** Opening Record set block **

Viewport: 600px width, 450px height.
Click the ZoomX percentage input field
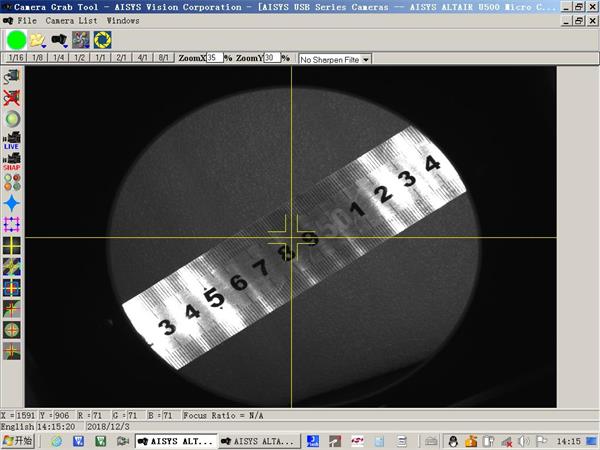click(214, 58)
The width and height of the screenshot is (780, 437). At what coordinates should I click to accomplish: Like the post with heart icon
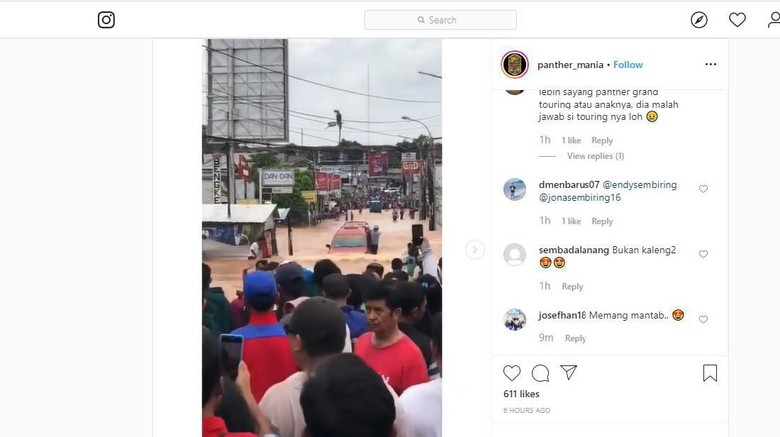click(511, 373)
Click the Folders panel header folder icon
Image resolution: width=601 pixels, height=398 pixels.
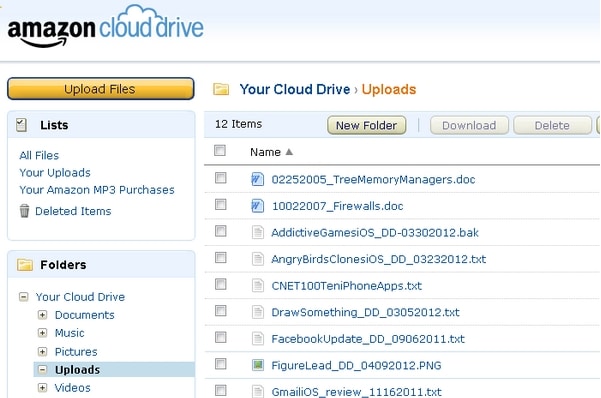click(25, 265)
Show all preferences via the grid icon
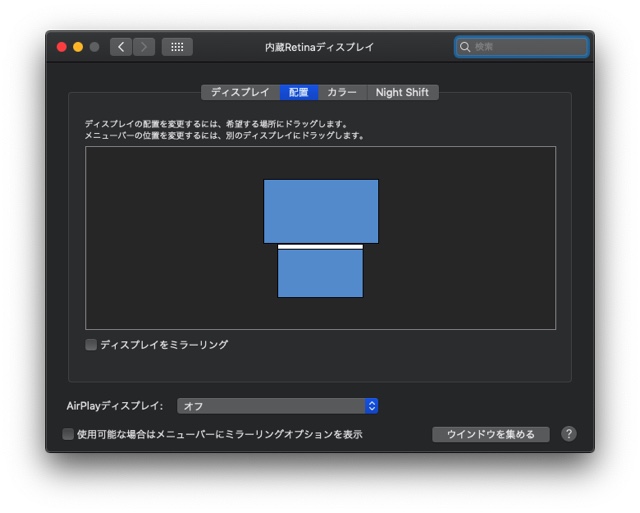The image size is (640, 513). (177, 47)
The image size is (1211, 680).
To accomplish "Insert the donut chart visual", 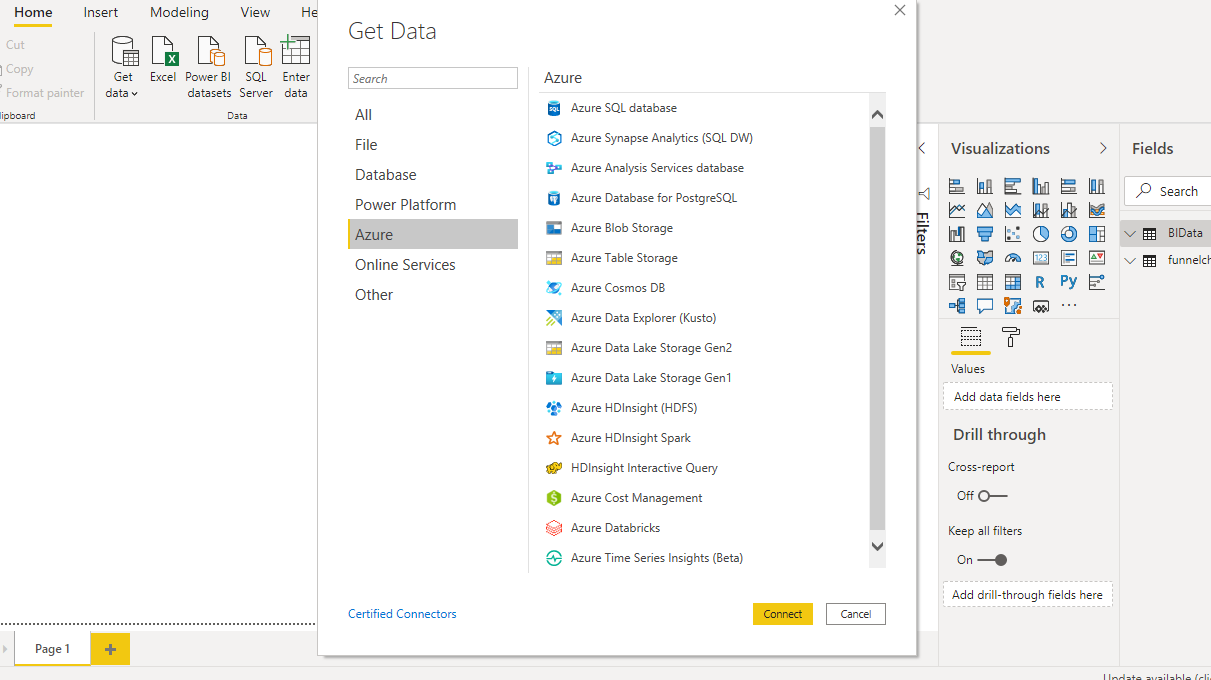I will [x=1069, y=234].
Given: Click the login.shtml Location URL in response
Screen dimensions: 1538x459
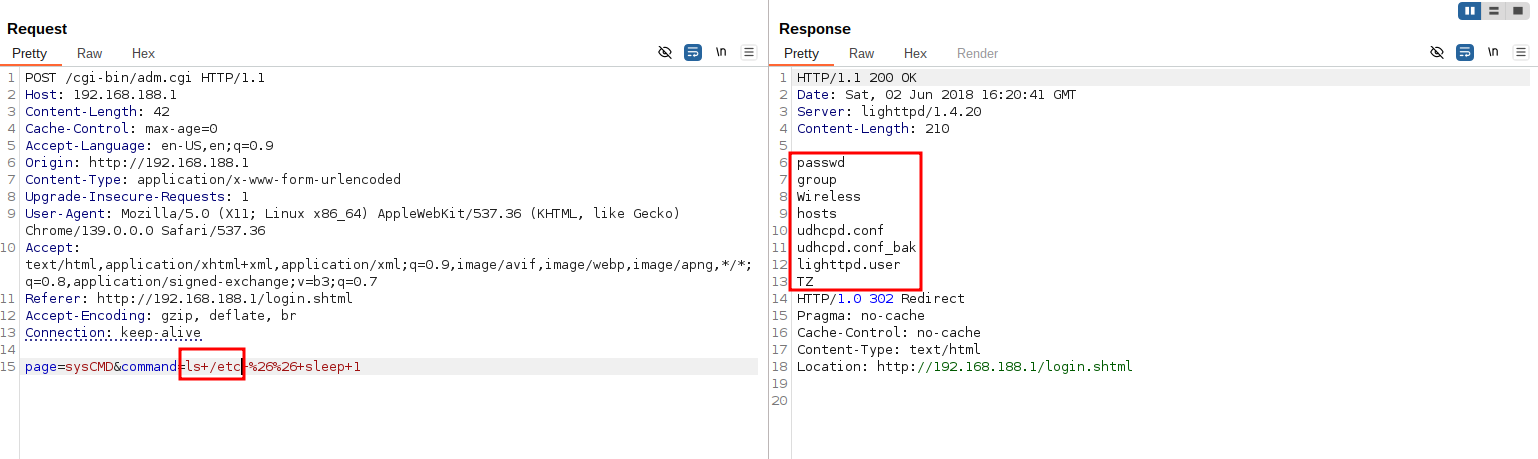Looking at the screenshot, I should 1004,367.
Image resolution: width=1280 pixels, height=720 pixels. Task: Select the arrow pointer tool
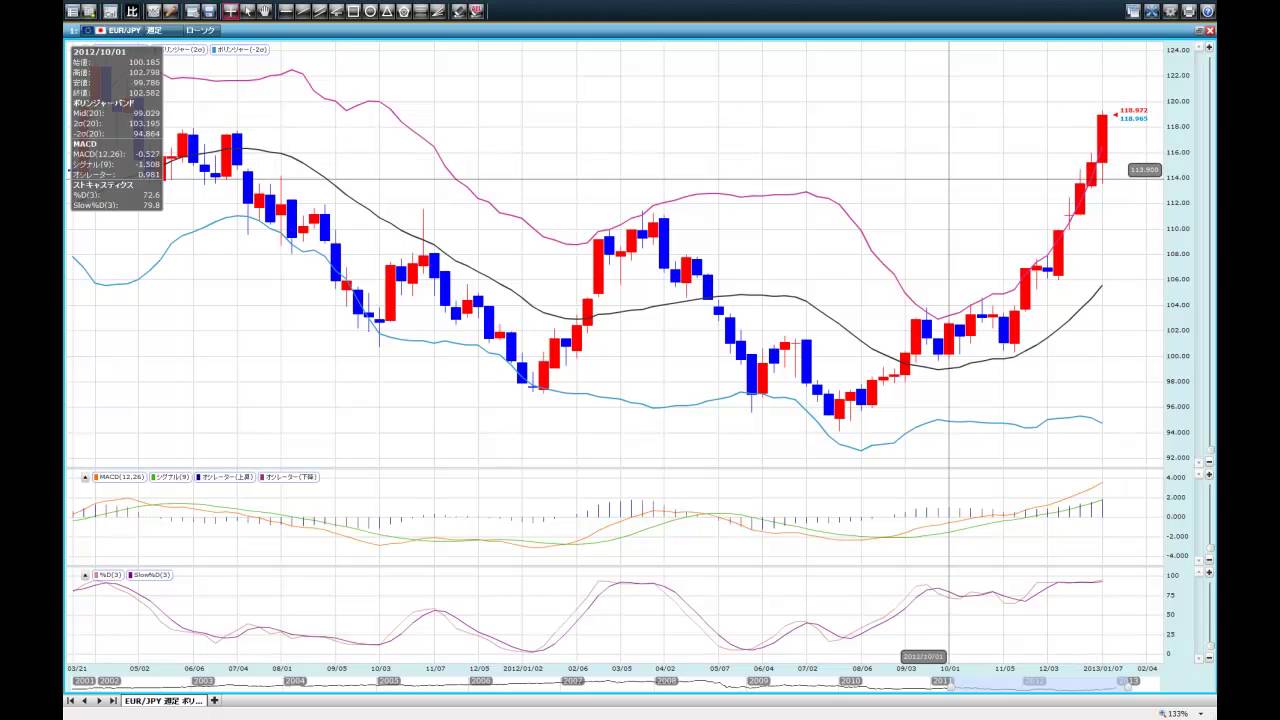tap(248, 12)
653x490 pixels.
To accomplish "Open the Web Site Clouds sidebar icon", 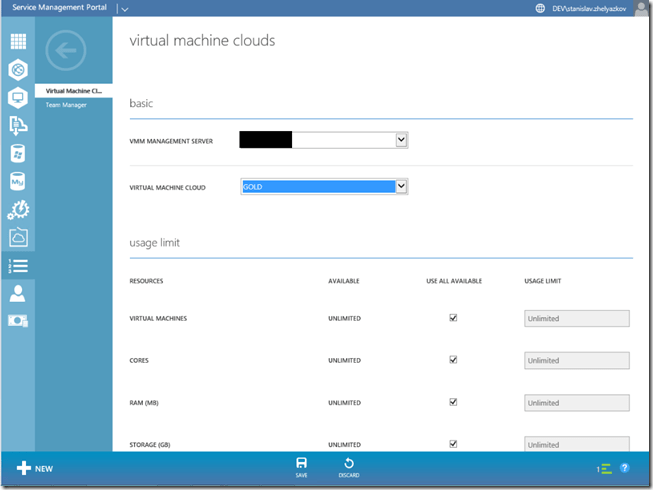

** Closing Record set block **

#### Instructions to follow
Your answer must be the lines from the one containing "Given: Click the" through the last line of the listing above, restated word for word, with no pictures.

#### Result
Given: Click the login.shtml Location URL in response
Screen dimensions: 1538x459
Looking at the screenshot, I should 1004,367.
Image resolution: width=1280 pixels, height=720 pixels. Task: Select the arrow pointer tool
tap(248, 12)
653x490 pixels.
To accomplish "Open the Web Site Clouds sidebar icon", 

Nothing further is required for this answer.